QA specialists and software development engineers in test (SDET) help to ensure the quality of the IT product. Using autotests allows the team to cover multiple required checks within a short timeframe, making testing processes much better and simpler. Today we'll discuss when you need test automation and what you need to consider when implementing it.
Reduced time-to-market
While it takes about a day to do the manual run of the "find a bug – register – debug – check" process, it is completed in 2 minutes via automated testing. Thus, much less time is spent from task definition to application release. In addition, autotests are often scheduled to run overnight and in multiple threads, and this also contributes to development speed.
Reduced testing costs
Tech experts explore new features and don't spend time on controlling the quality of the ready-to-use features. You have to keep updating the autotests that were already designed and written, only when some changes were made to the features and/or interface of the new versions. Patching takes from 10 minutes to several hours at most. At the same time, the more frequent your planned releases are, the more profitable test automation becomes.
Increased transparency and quality of testing
Implementation of autotesting allows you to explore the performance, simulate various situations of increased system load and predict system behavior in such situations. Automation also ensures the accuracy of the results, as the machines detect errors quickly, without allowing for their own mistakes.

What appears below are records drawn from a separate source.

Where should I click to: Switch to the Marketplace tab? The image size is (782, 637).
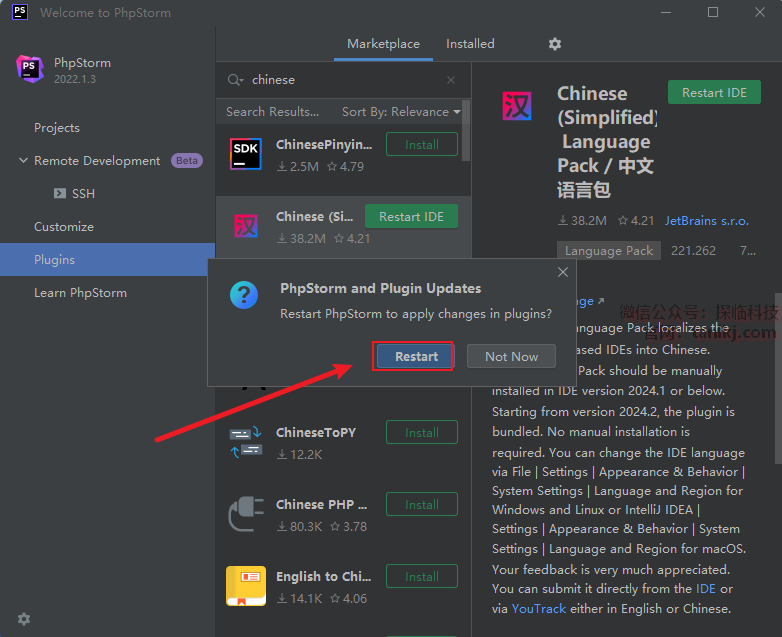(x=383, y=44)
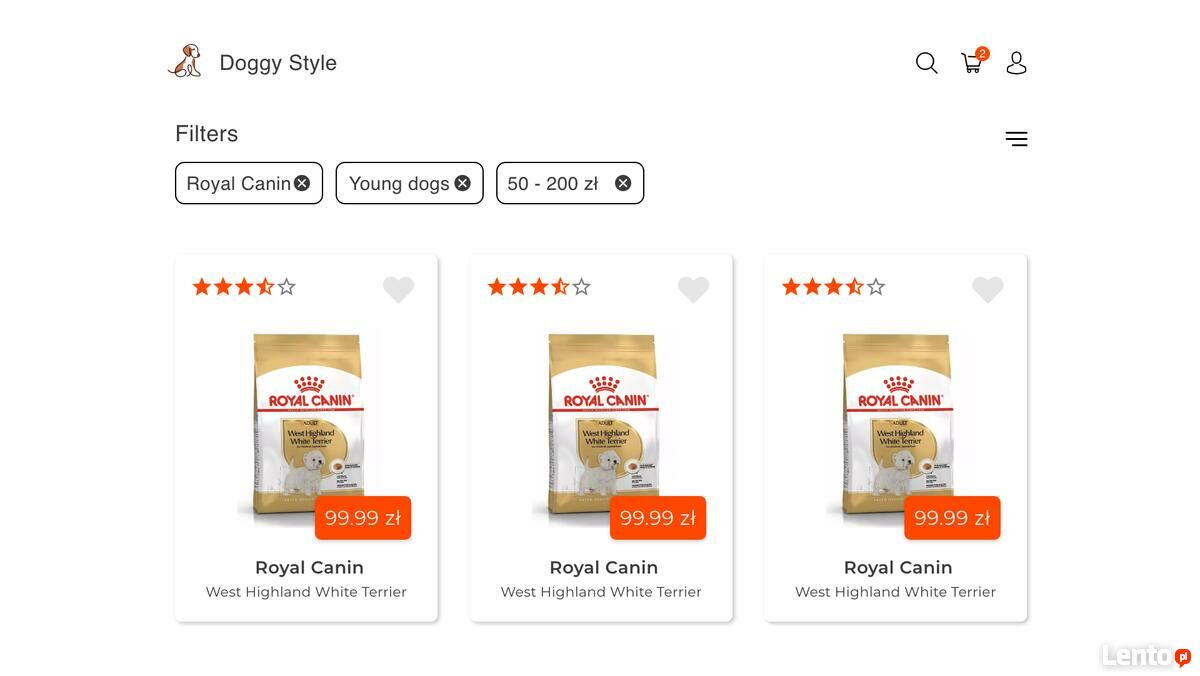Click the middle product's star rating
1200x676 pixels.
pos(539,287)
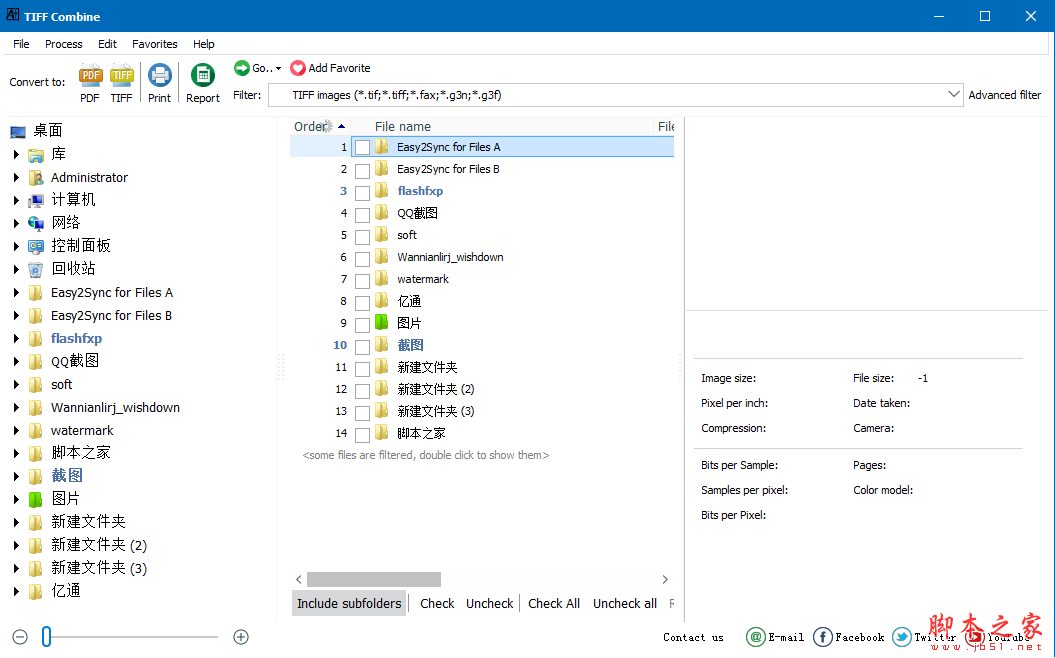The width and height of the screenshot is (1055, 658).
Task: Open the Process menu
Action: [63, 44]

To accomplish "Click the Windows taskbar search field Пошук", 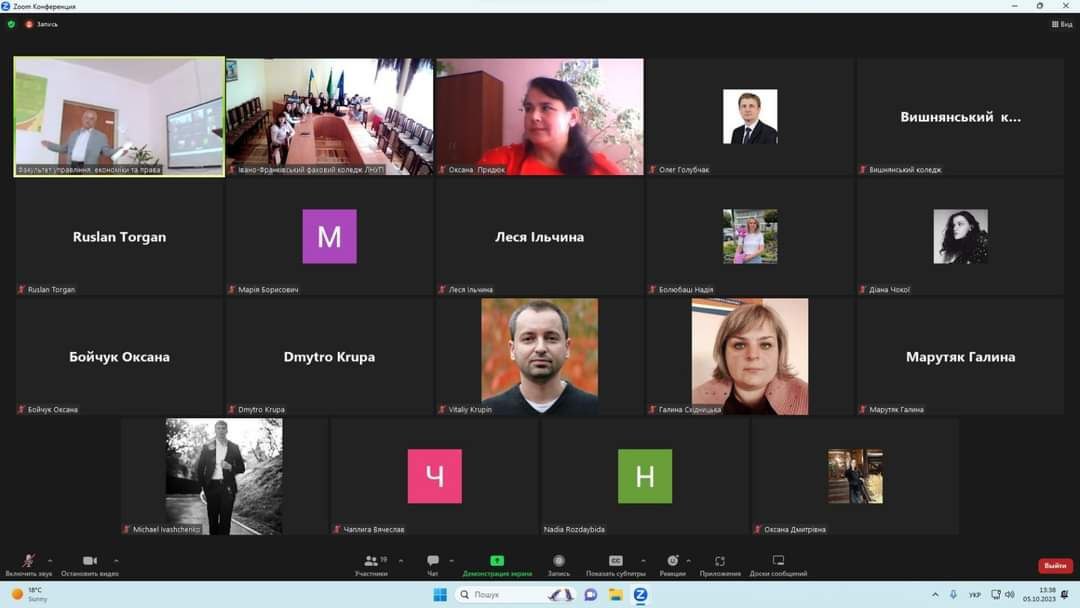I will coord(500,595).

Defect reporting is generated automatically and contains complete information on the action steps taken.
ROI (Return on Investment) calculators use a number of parameters to help predict the point in the project at which automated testing brings more value than manual one. Note that the resulting estimate will be an approximation, as you cannot anticipate all the emerging risks well in advance.
At the same time, we first check if the project meets the criteria that indicate it is time to automate the testing process.
The project duration is at least 6 months
Firstly, it has to do with the recovery of autotesting implementation costs. Secondly, this is the time when the project accumulates repetitive test scenarios, and you can easily automate their verification.
Availability of extended regression testing
Normally, you carry out these tests after you make the changes, to make sure that everything works properly. Their automation saves a lot of time by itself, especially if it takes 3-4 days or more to run them. Automatic quality assurance allows you to run your tests in parallel and overnight, and the generated reporting makes it easy to fix bugs.
Detecting multiple bugs in late testing stages
You can run autotests even at the development stage, which is impossible with manual testing. As a result, you can detect bugs at earlier stages, and consequently, reduce the number of bugs at release. In the end, you lower the risks of negative user experience.
Need to build test data volumes or fill out large report forms for test cases
You can cover a huge number of checks by automating them. Autotesting will cover every area or bucket without missing any, and accomplish the full scope of required checks. One of the advantages of automation: you can write a single test and configure the bench so that it can check, for example, all versions of the browser and screen resolutions in parallel and promptly. All documentation is generated and filled out automatically. This increases its accuracy, completeness, and speed of creation.
Performance and/or system stability problems
You cannot simulate the concurrent work of even a few hundred users without resorting to automation. Automated scripts running on thousands of threads will create the necessary conditions to evaluate service operability and performance.
Team composition
Experience shows that the testing and automation process can be most effective when QA and SDET staff work in tandem. In this case, QA takes the lead in studying the logic of the application and forming test scripts, while SDET pays more attention to automating existing cases and compose a convenient report based on test runs.
Project timeline
The decision to automate the testing for a particular project depends on many factors, development timing being one of them. Experience shows that SDET costs begin to pay off, on average, six months after starting the work. In another six months, resource savings will average 140–150%, and by the end of the second year they may reach 240%.
Testing Compliance
Test automation is effective when testing functionality, rather than user experience (UX). An attempt to automate may also lead to the loss of resources, when you keep making changes to the code (except for minor changes) or when you have plans to change the technology stack in the near future.
Availability of actual test cases
Available test scripts facilitate the automation process a lot, as the SDET staff does not waste his/her time on studying the requirements and the app logic in order to create a checklist.
QA and SDET staff need to write or update test scripts for testing automation. If you already have actual test cases, you can move on to the next steps.
"With autotests, we reduce time-to-market, which means time from one release to the next. IT giants like Amazon focus on frequent and even daily releases. If there is no automation, then it is simply impossible to test the functionality of a fairly large service during the day. With a UI-test, you can run about two dozen fairly long scripts in 5 minutes. With API tests, the number increases to hundreds.
Modern IT solutions tend to be complex, and the cost of error in some areas can be high – for example, in medicine or the financial sector. Testing automation makes it possible to reduce your risks early on in the development stage."